The answer is the number of lines in the data that contain the word "computer"; give it alone.

DATA SECTION:
=====

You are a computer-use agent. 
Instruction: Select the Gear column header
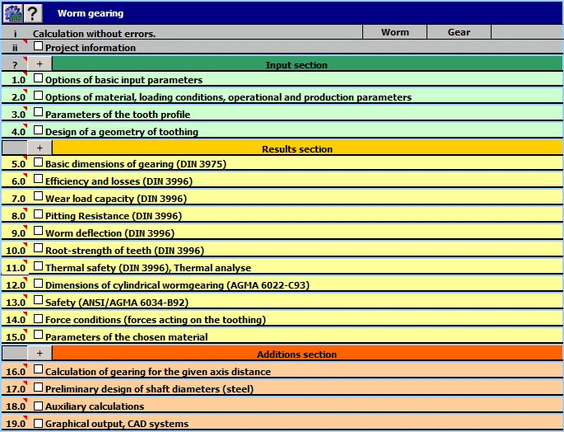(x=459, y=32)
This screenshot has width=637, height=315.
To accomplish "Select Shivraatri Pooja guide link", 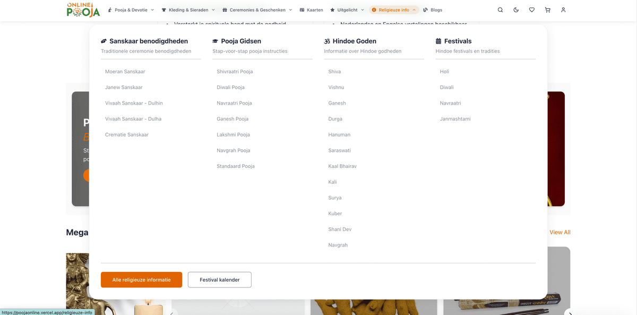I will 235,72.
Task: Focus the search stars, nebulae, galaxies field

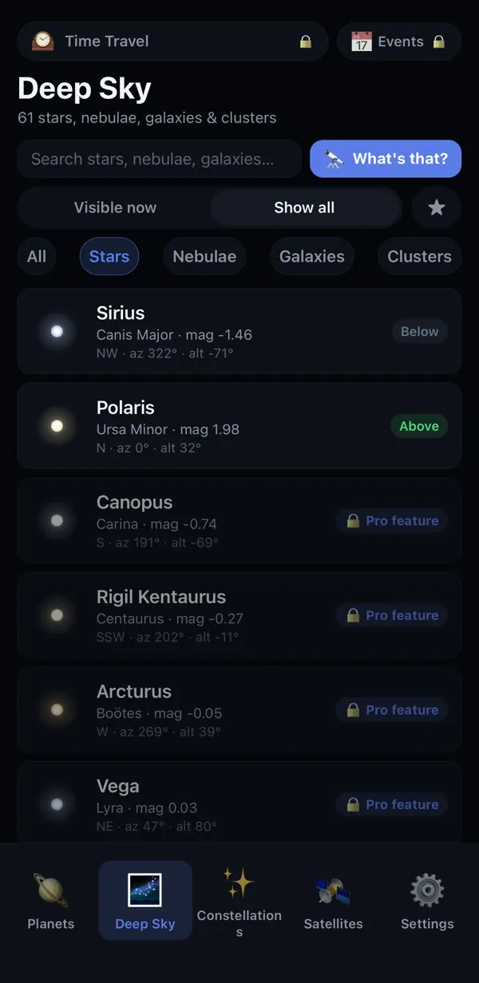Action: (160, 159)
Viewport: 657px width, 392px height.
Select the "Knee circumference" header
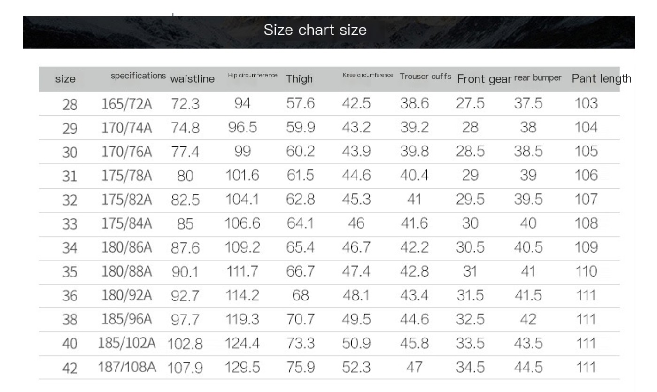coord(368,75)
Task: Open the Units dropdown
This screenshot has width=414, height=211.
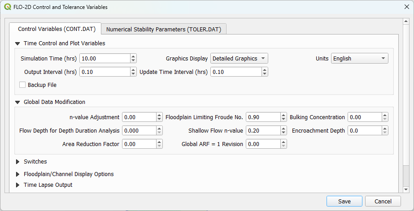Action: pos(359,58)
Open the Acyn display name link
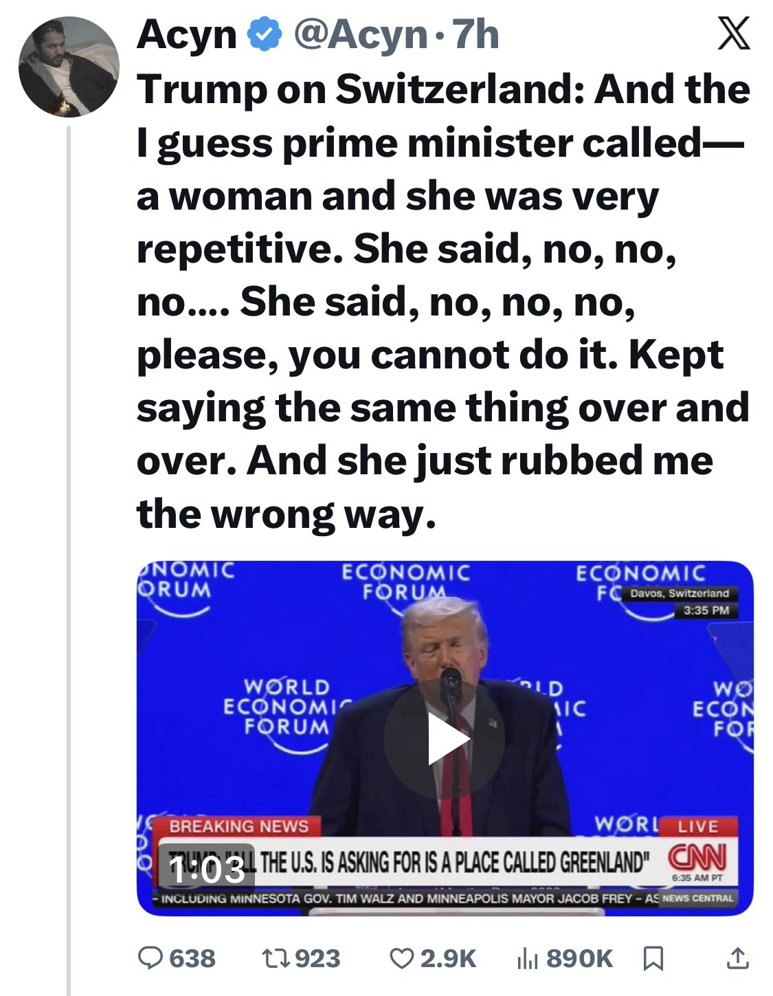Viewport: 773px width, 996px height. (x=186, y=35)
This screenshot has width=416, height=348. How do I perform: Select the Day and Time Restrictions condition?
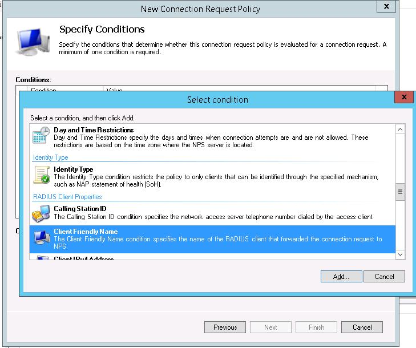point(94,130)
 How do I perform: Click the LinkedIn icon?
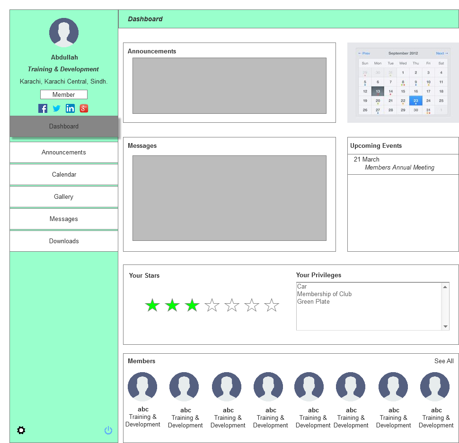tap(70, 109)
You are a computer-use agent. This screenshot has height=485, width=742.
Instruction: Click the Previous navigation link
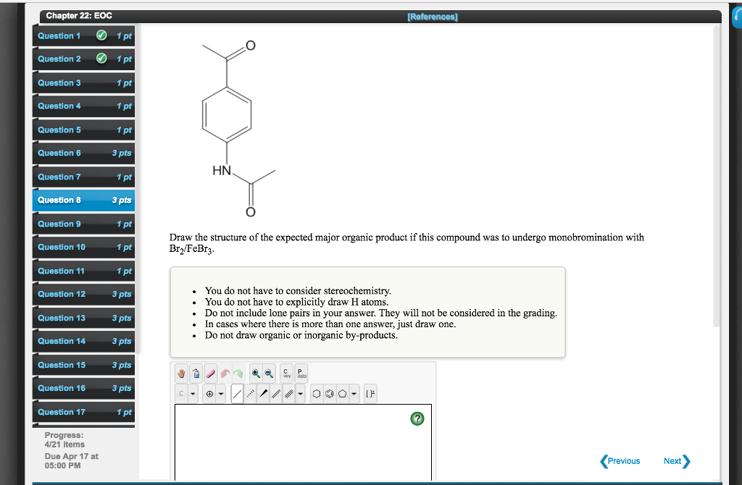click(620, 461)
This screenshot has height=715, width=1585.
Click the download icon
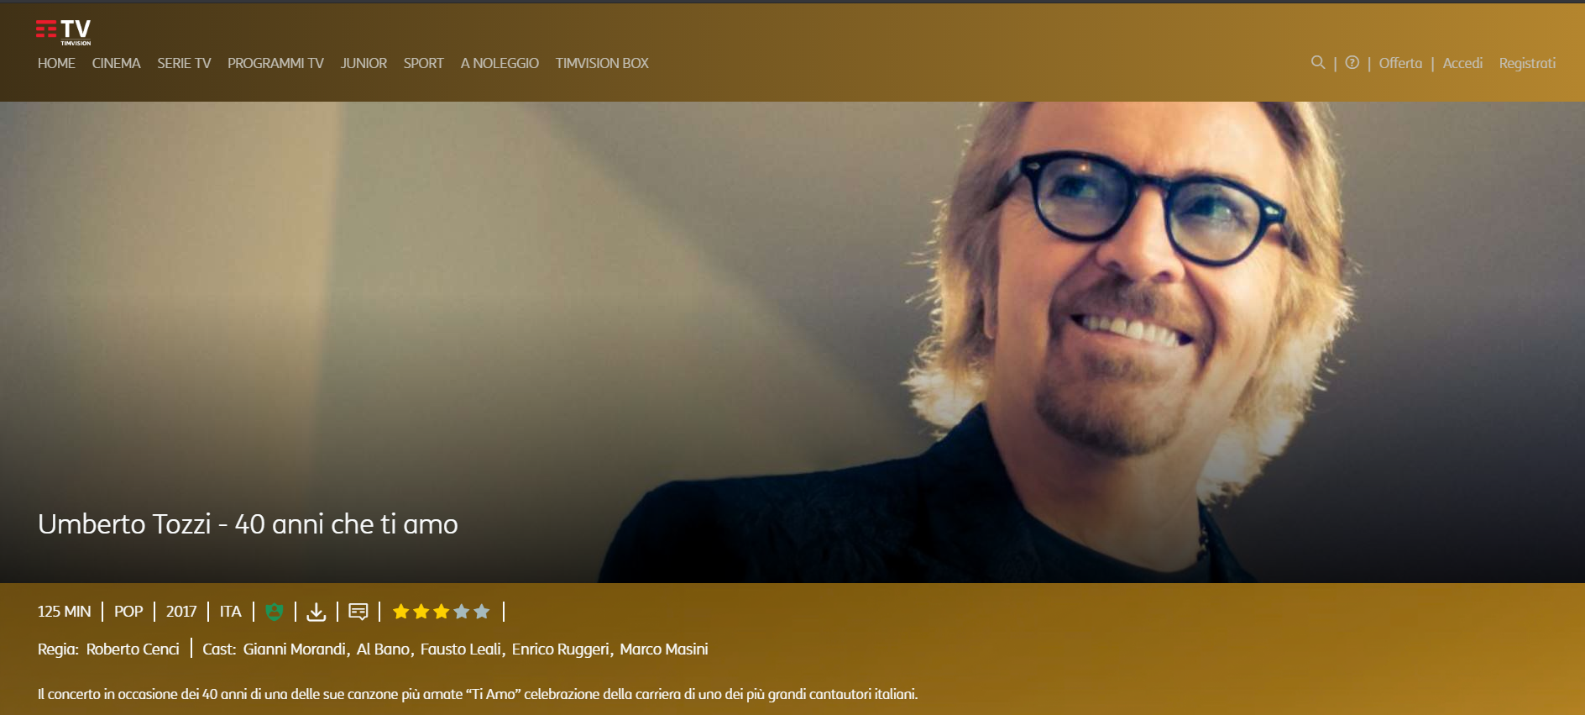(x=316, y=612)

=====

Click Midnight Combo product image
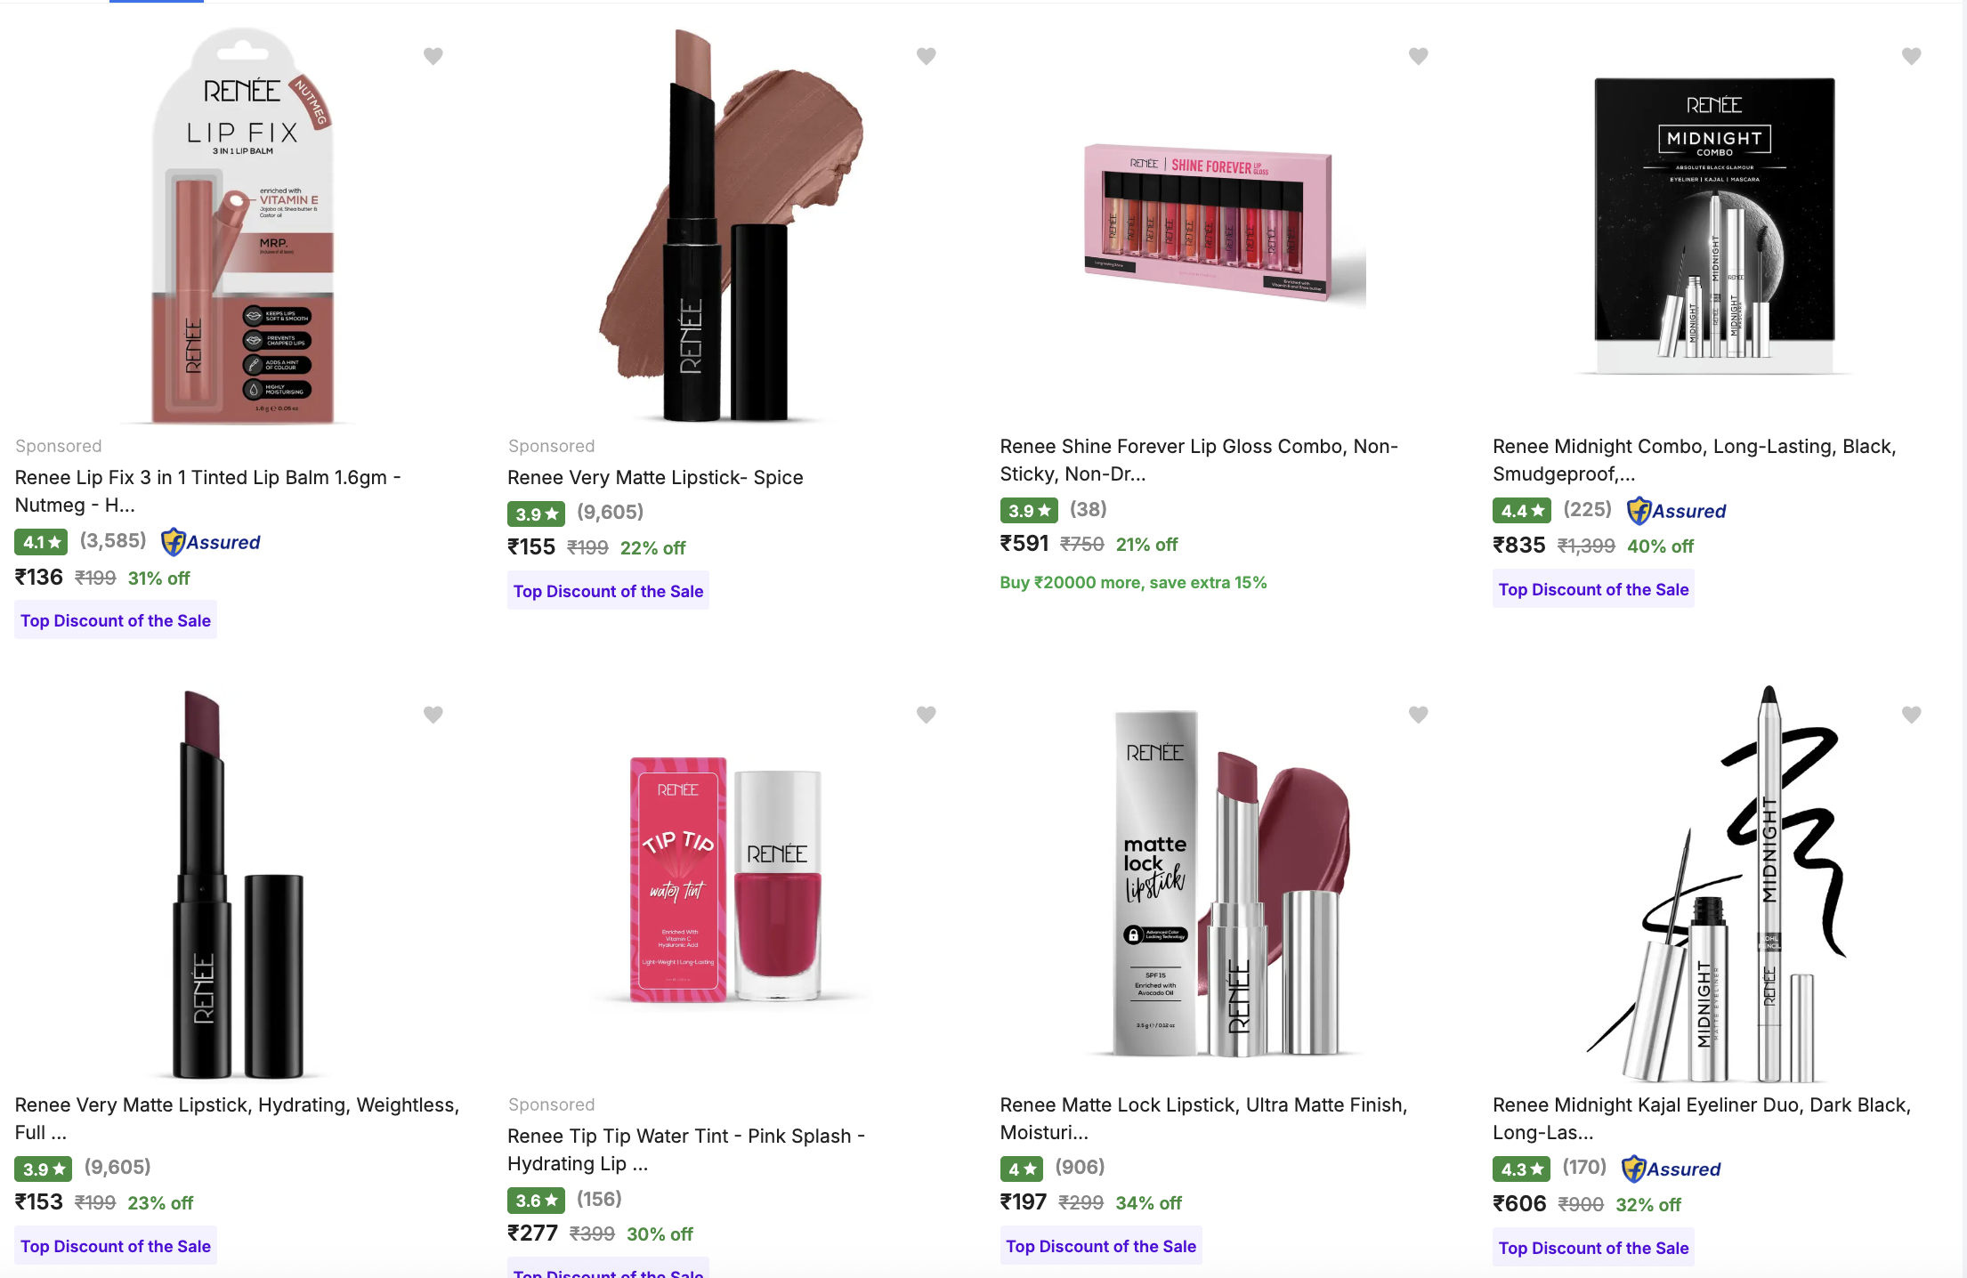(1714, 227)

=====

RESPONSE AREA:
2